> [WORK TO COMPLETE]: Repeat only what runs from the line with "You are a GUI" through the last line of the data below, both included, keeping every word as it is and leaving out the pictures.
Start of Block
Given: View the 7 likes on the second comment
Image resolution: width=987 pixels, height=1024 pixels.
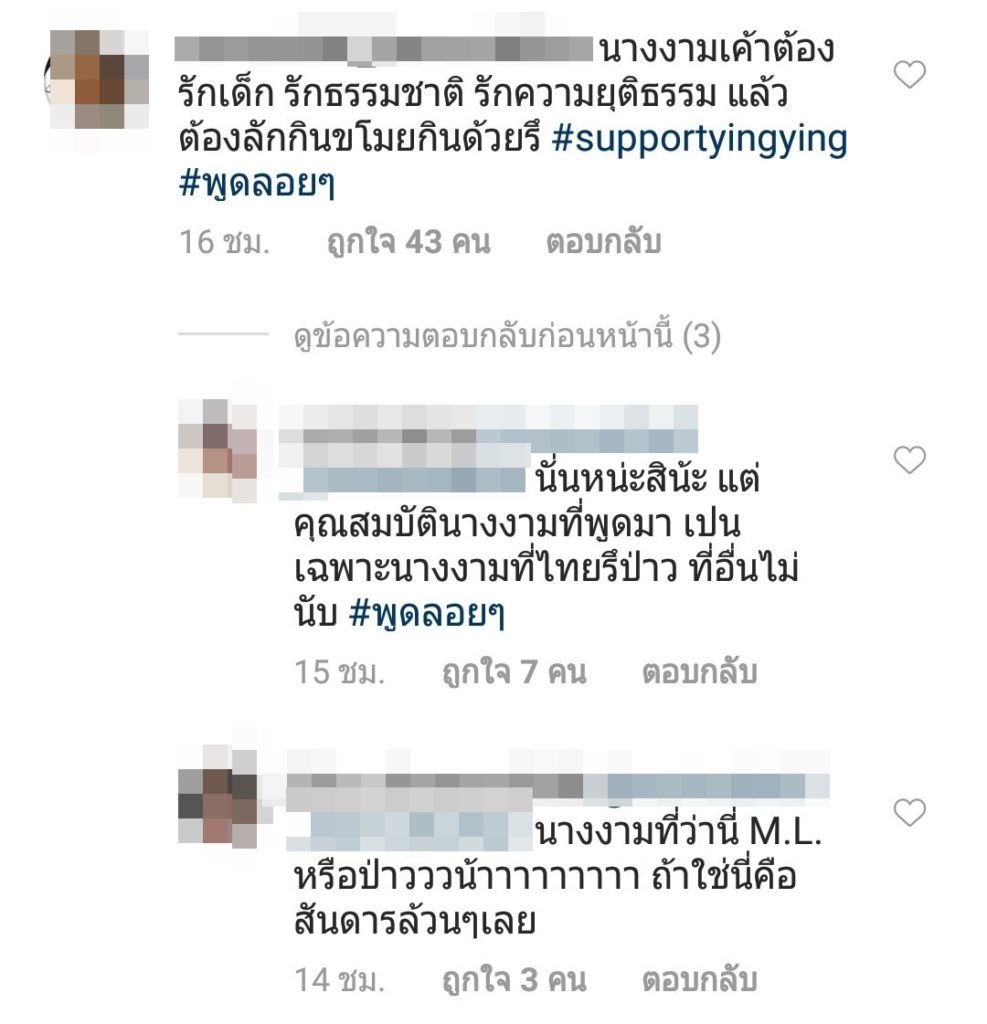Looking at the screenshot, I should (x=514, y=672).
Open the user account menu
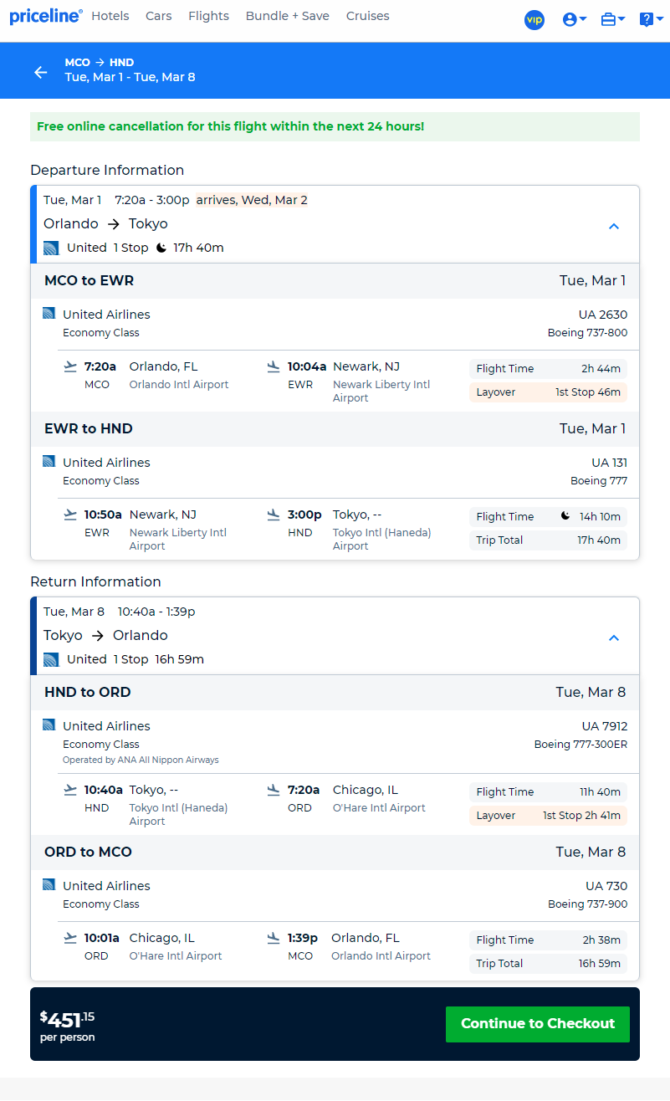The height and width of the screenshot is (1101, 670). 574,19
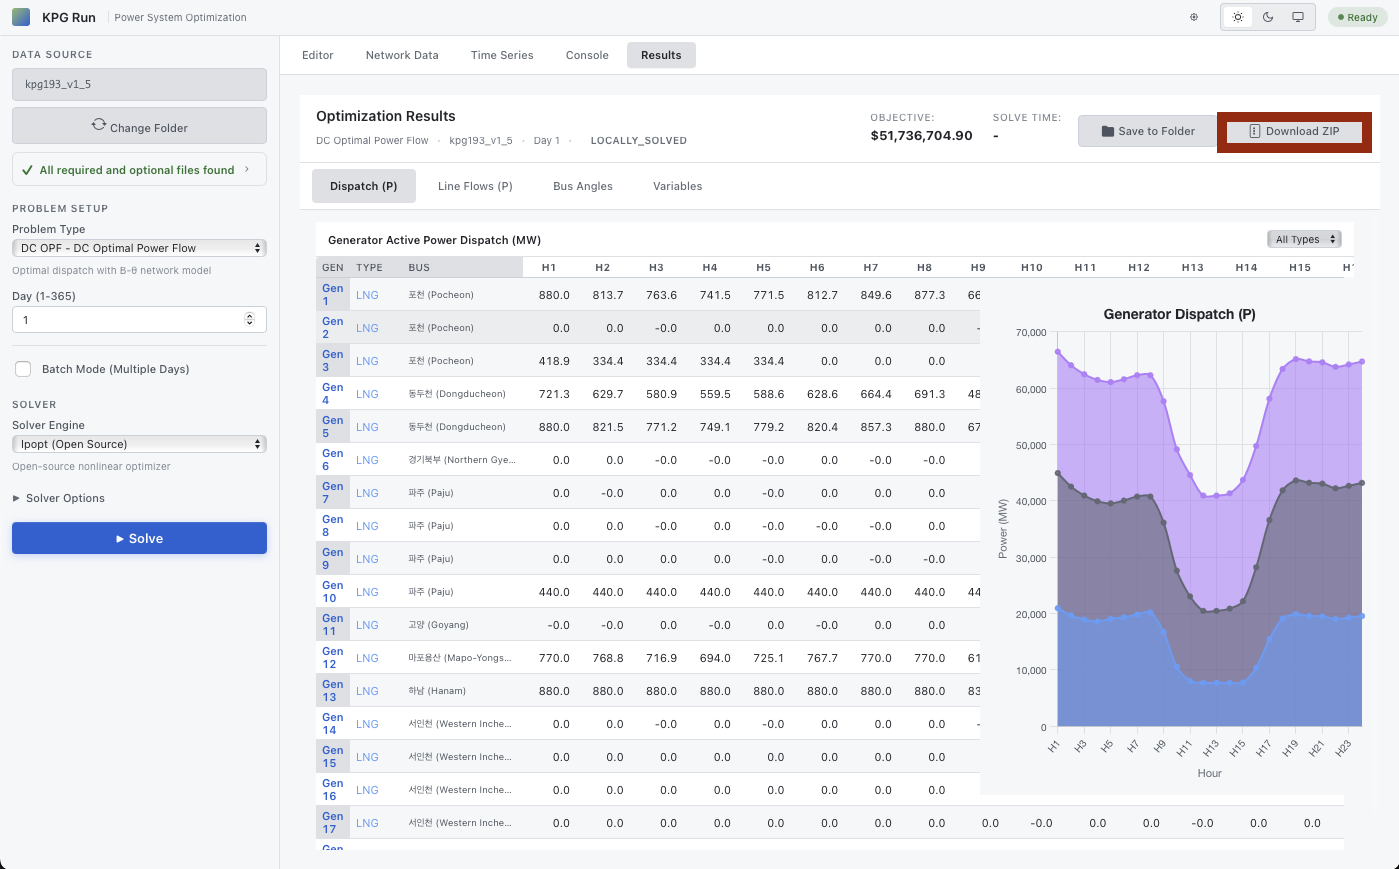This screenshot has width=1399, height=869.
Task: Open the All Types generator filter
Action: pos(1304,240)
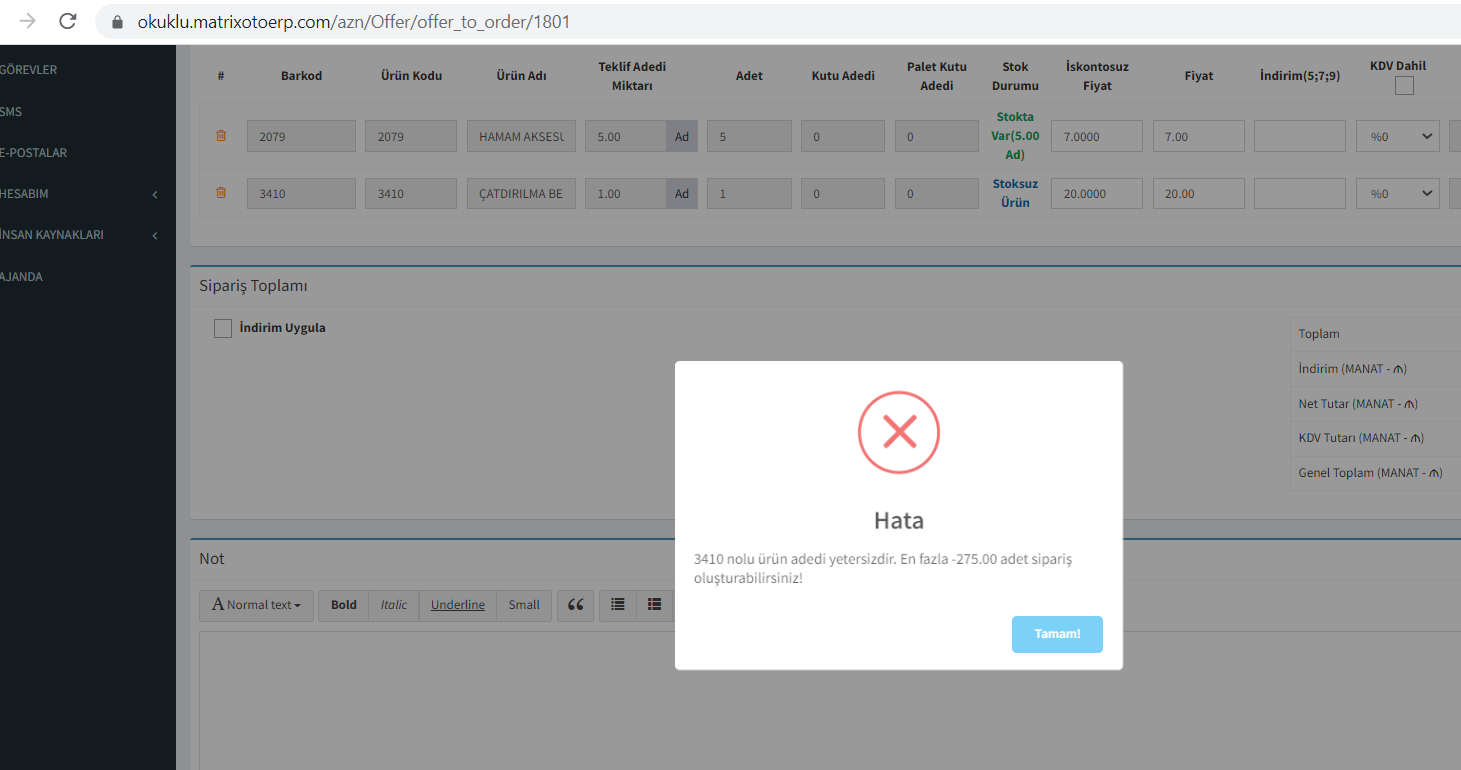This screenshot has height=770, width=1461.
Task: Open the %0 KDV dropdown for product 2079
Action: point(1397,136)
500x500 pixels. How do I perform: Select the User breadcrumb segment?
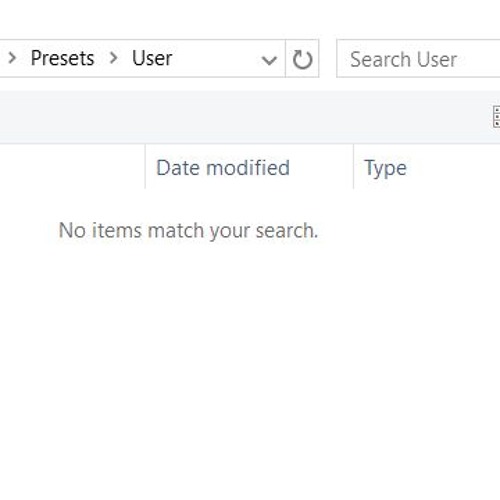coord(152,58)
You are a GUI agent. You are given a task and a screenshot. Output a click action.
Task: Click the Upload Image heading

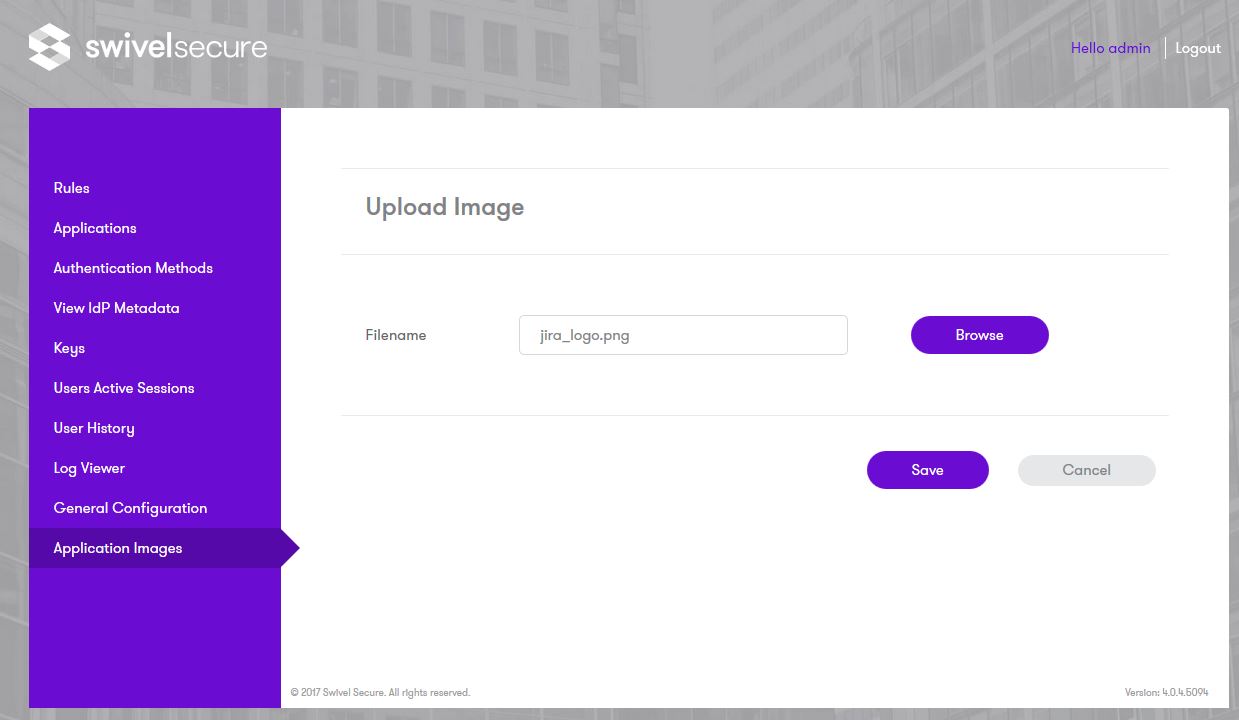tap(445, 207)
End of Block
> [ANSWER TO THIS PROBLEM]:
You are a GUI agent. You are given a task and a screenshot. Output a click action.
Task: Click the Upload Image heading

tap(445, 207)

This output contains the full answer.